… is from page 98 of 1982 Nobel-laureate economist George Stigler ’s April 17, 1985, lecture, “My Evolution as an Economist,” in Lives of the Laureates , William Breit & Roger W. Spencer, eds. (3rd ed., 1995):
One thing that [Frank] Knight and [Henry] Simons both succeeded in teaching me, and in fact overtaught, was that great reputation and high office deserve little respect in scientific work. We were told to listen to the argument and look at the evidence, but ignore the position, degrees, and age of the speaker.
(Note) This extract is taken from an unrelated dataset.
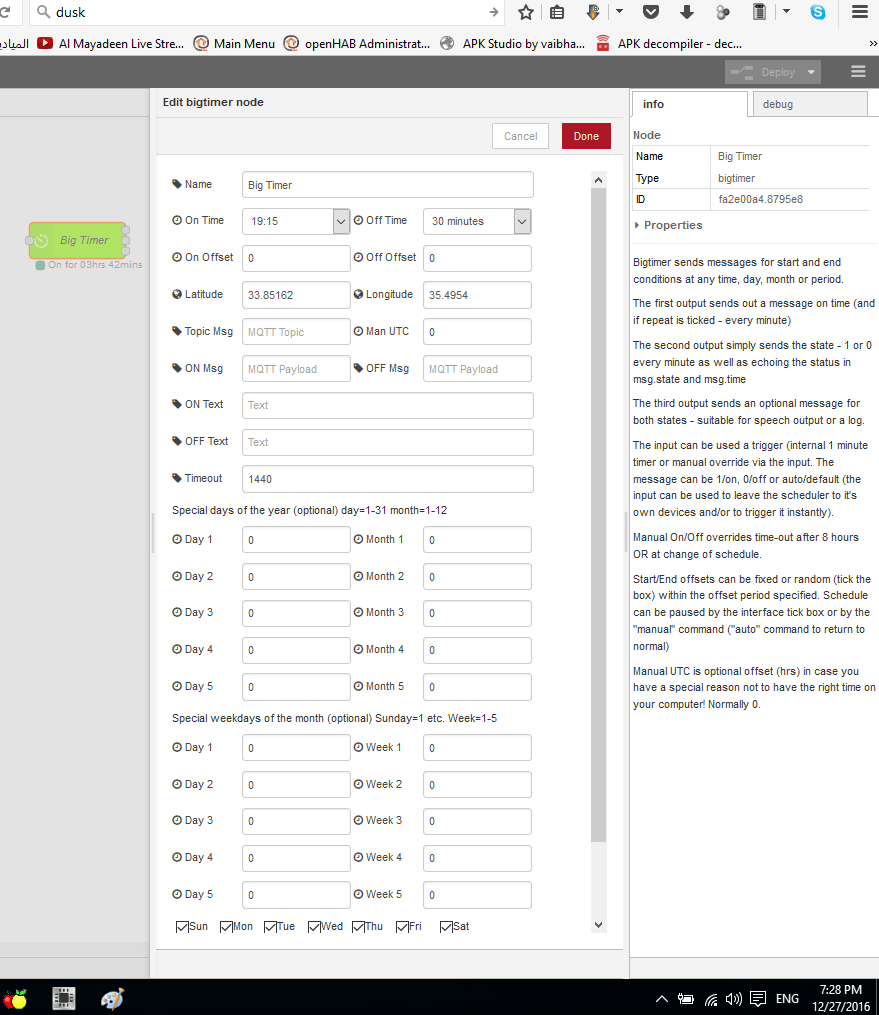This screenshot has width=879, height=1015.
Task: Toggle the Sat weekday checkbox
Action: coord(447,927)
This studied irreverence toward authority had a special slant: contemporary ideas were to be treated even more skeptically than those of earlier periods…. We were taught by example that Ricardo’s errors and Marshall’s foibles deserved more careful and thorough attention than the nonsense or froth of the day.
DBx: Of course scholarship, research, and creative thinking continue to offer up new and valuable ideas, but novelty itself is too often mistaken for wisdom and relevant insight.
In economics, the wisdom contained in, and the insights that can be gotten from, elementary analyses – especially from supply-and-demand analysis – are not novel, at least not to any competent economist. But this wisdom and these insights are much-needed in the real-world – a world always overflowing with foolish policy proposals that spring from a toxic mixture of economic ignorance and political incentives to pretend that economic reality is optional.